**PROBLEM DESCRIPTION:** Exact reproduction of all the data is required, with pictures excluded.

Segment Start: MATERIAL FOR THIS TASK

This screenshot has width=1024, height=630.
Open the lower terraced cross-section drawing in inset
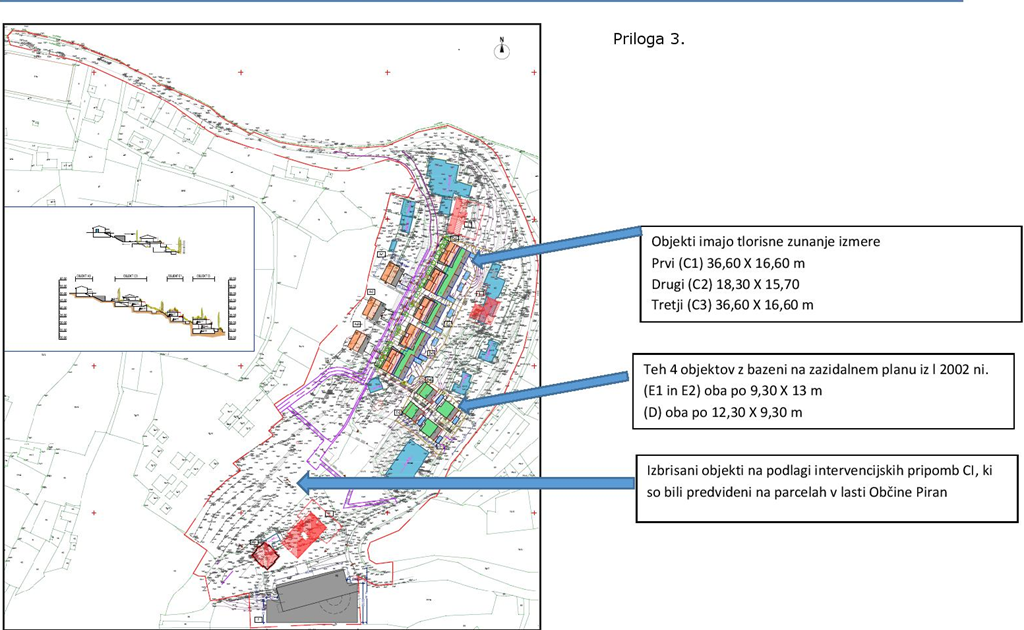[145, 303]

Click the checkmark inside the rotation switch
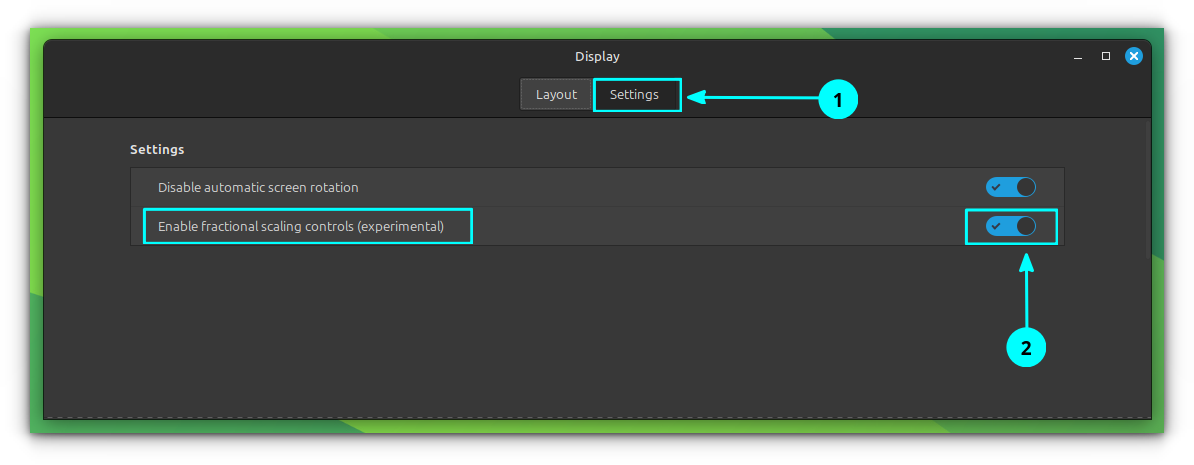(x=996, y=187)
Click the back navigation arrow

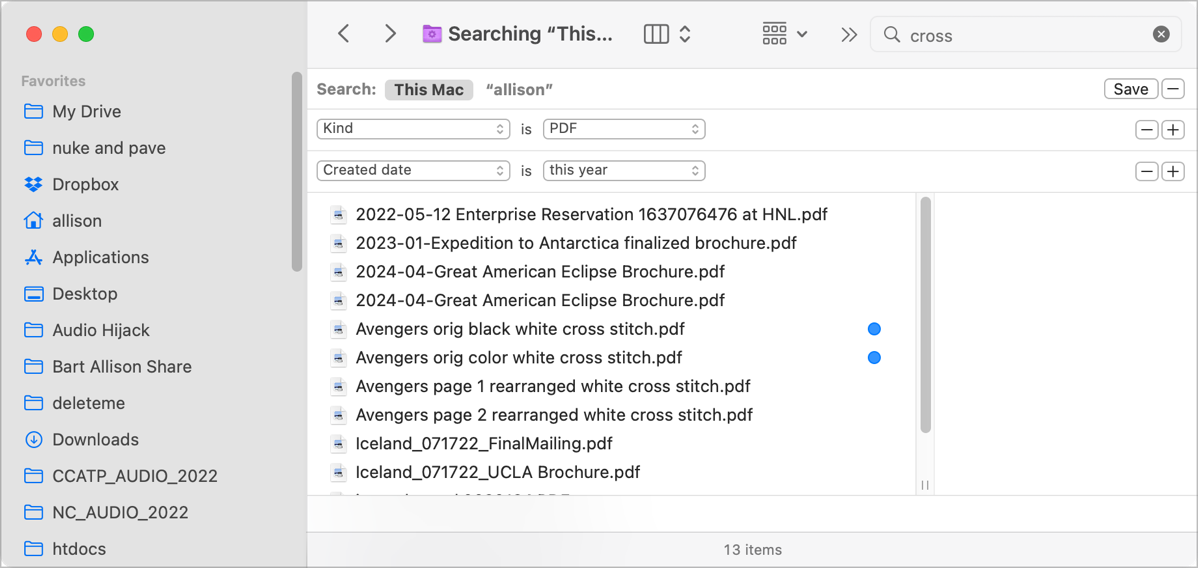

Segment End: MATERIAL FOR THIS TASK

**FINAL ANSWER:**
This screenshot has width=1024, height=630.
Open the lower terraced cross-section drawing in inset
[145, 303]

Click the checkmark inside the rotation switch
(x=996, y=187)
Click the back navigation arrow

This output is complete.